Un satellite dell’Esa – l’Agenzia spaziale europea – ha infatti avvistato una macchia d’olio nel punto in cui si sarebbe schiantato l’aereo, che parrebbe essere precipitato privo di controllo in seguito all’esplosione di un ordigno di qualche tipo. Le ipotesi degli investigatori infatti si stanno sempre più consolidando attorno alla pista terroristica.

Il ministero della Difesa greco ha invece riferito che tra i pezzi del velivolo, che da Parigi era diretto al Cairo, sono stati avvistati anche dei resti umani – tra cui un arto – insieme a valigie e sedili.

L’esercito egiziano che si sta occupando delle operazioni insieme alle autorità di Grecia, Francia e Gran Bretagna è impegnato nel recupero di tutto ciò che il mare sta facendo emergere un po’ alla volta: tutti i materiali verranno esaminati dagli inquirenti, insieme alla scatola nera o al registratore dei dati di volo, questi due elementi indispensabili per capire cosa sia davvero successo sull’aereo della EgyptAir.
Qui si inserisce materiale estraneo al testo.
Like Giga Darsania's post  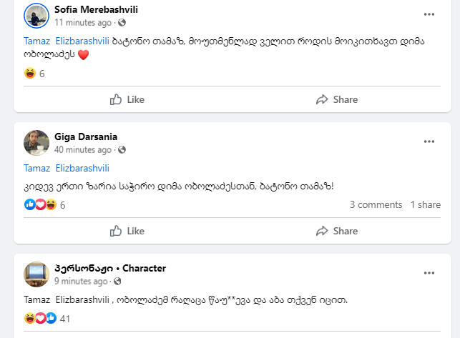point(127,231)
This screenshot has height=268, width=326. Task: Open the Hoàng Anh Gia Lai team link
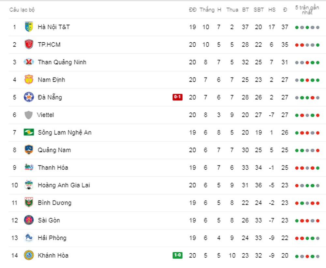coord(64,185)
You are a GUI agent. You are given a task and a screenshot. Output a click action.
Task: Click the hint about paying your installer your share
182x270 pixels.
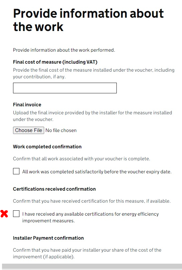(x=87, y=253)
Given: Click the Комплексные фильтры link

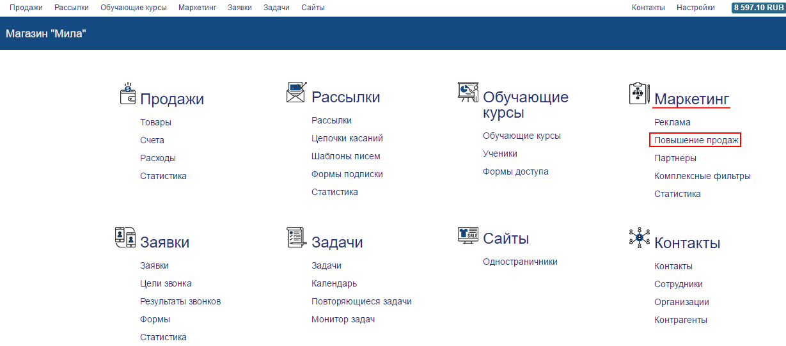Looking at the screenshot, I should click(702, 176).
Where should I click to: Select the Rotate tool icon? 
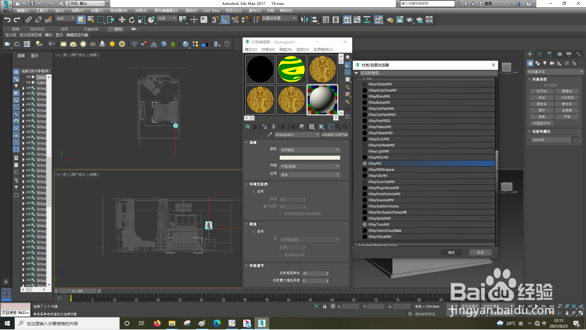132,20

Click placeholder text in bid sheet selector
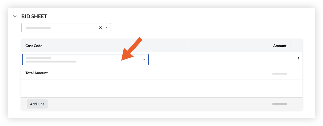coord(38,28)
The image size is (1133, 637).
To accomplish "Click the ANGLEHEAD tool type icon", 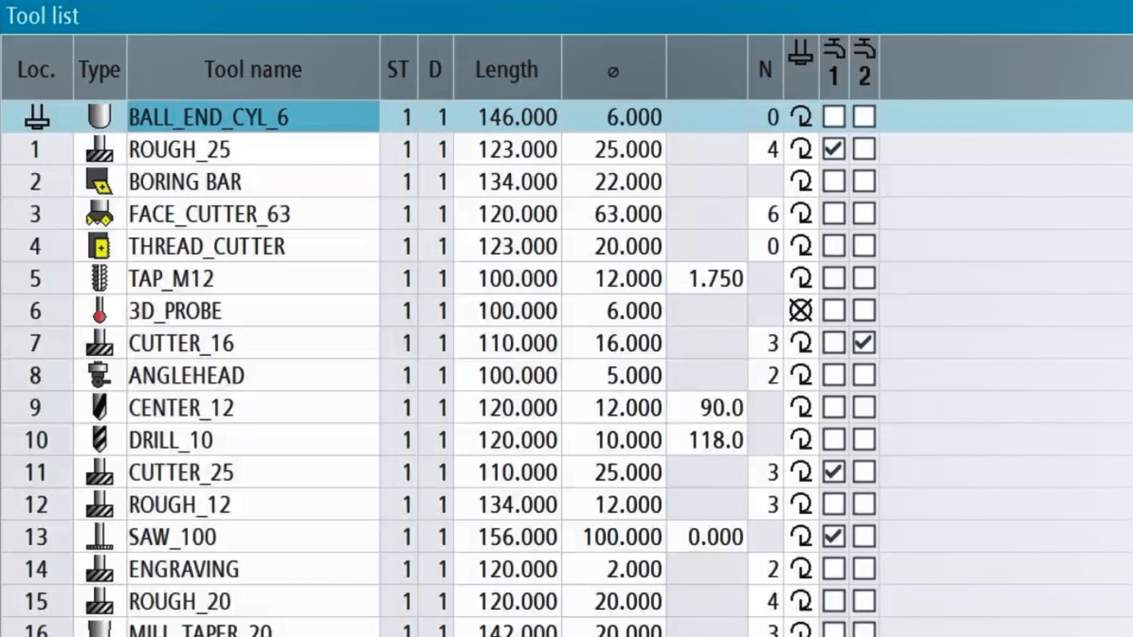I will click(x=100, y=375).
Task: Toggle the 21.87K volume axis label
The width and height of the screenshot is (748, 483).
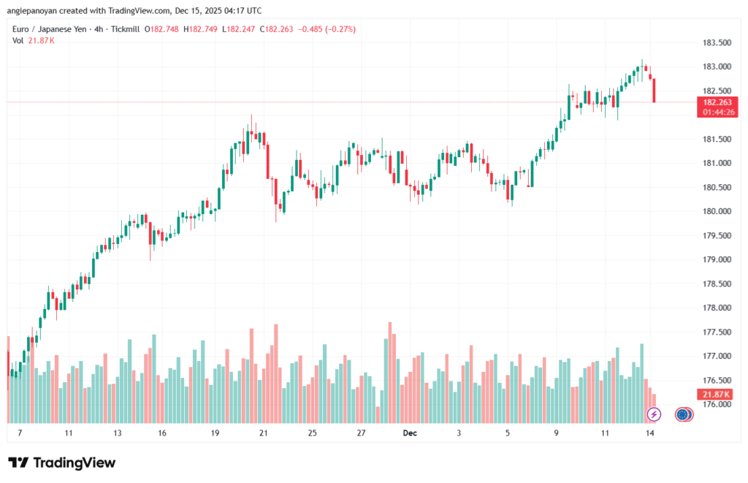Action: point(717,394)
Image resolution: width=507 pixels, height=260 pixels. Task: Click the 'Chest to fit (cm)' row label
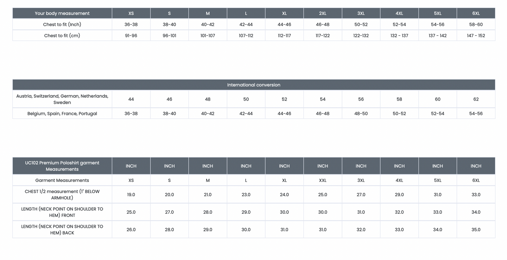tap(62, 35)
Al momento non sono infatti arrivate rivendicazioni da parte di gruppi terroristici e questo lascia ancora qualche ombra di dubbio sulla possibilità che si possa essere trattato di un attentato e lo stesso ministro degli Esteri francese Jean-Marc Ayrault ha affermato di non potere ancora escludere qualsiasi scenario: “Tutte le ipotesi sono esaminate ma nessuna è privilegiata perché non abbiamo assolutamente alcuna indicazione sulle cause” .
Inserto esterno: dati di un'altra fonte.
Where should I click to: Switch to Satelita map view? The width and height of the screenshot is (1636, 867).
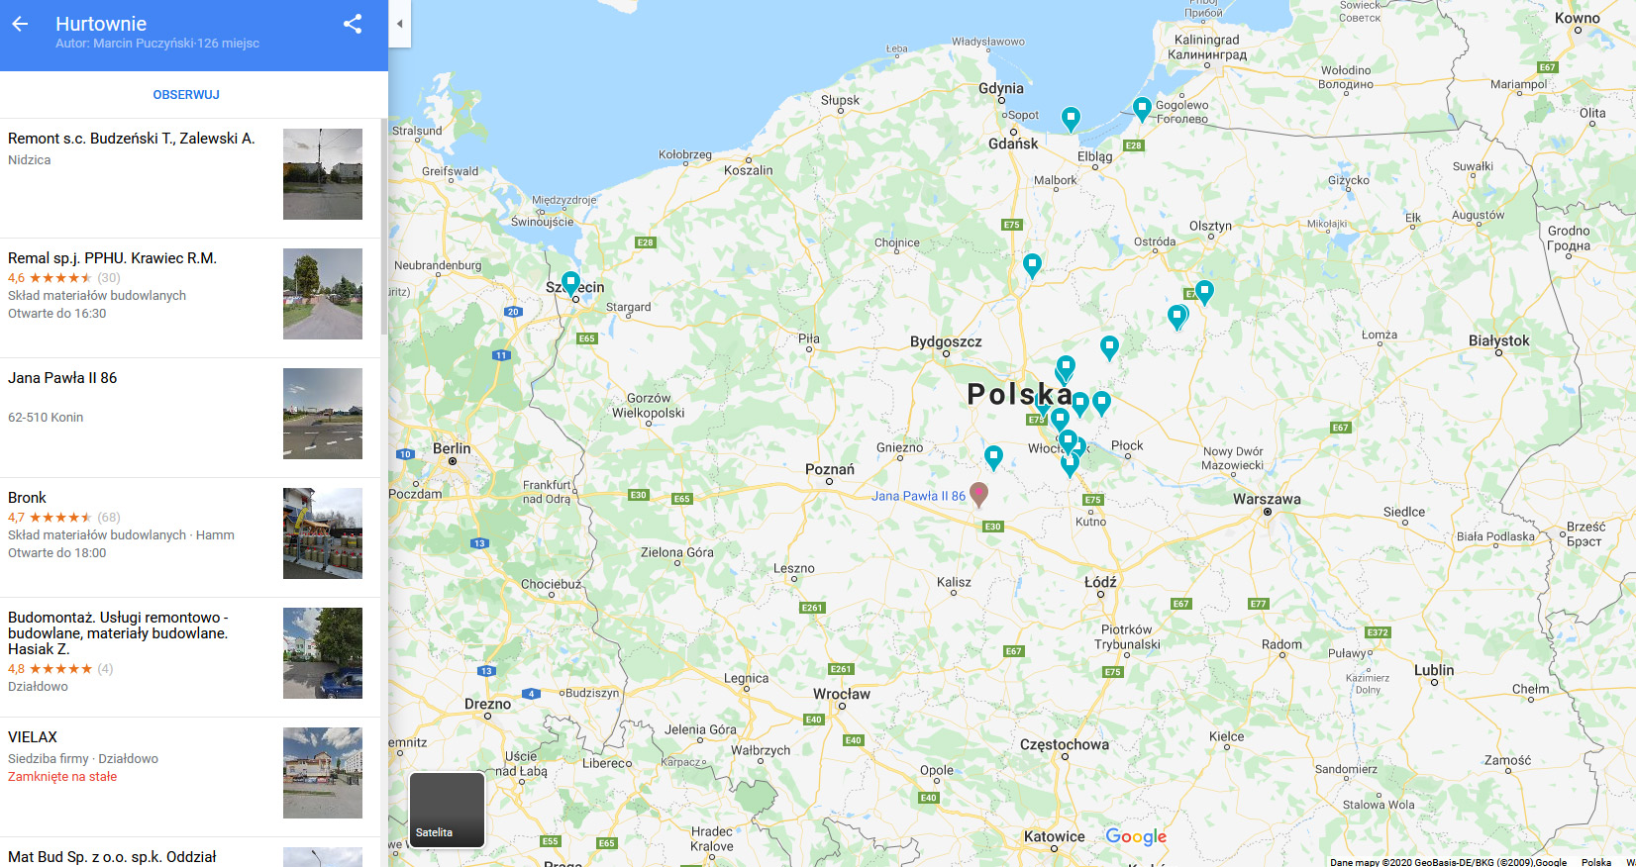(x=447, y=811)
Al Cairo sono arrivati gli agenti della Bea – organismo che si occupa delle indagini sugli incidenti aerei – e un consigliere tecnico di Airbus, con il compito di supportare i colleghi dell’Aviazione civile dell’Egitto.
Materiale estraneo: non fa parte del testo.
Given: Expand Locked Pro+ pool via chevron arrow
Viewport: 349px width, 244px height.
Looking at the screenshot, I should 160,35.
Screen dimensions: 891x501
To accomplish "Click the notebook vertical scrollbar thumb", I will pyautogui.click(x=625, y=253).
Sono arrivati anche i messaggi di vari capi di stato all’indirizzo del presidente al-Sisi quale rappresentante delle vittime. Tra questi anche quello di Papa Francesco, che in un telegramma del suo segretario di Stato si è detto vicino ai parenti dei passeggeri: “Avendo appreso con tristezza del tragico incidente Papa Francesco assicura la sua preghiera e la solidarietà in questo momento difficile e si affida le anime dei defunti delle varie nazionalità alla misericordia dell’onnipotente. Sui parenti dei passeggeri e su tutti coloro che sono coinvolti nella ricerca e nel soccorso, sua santità invoca benedizioni divine di forza e di pace”.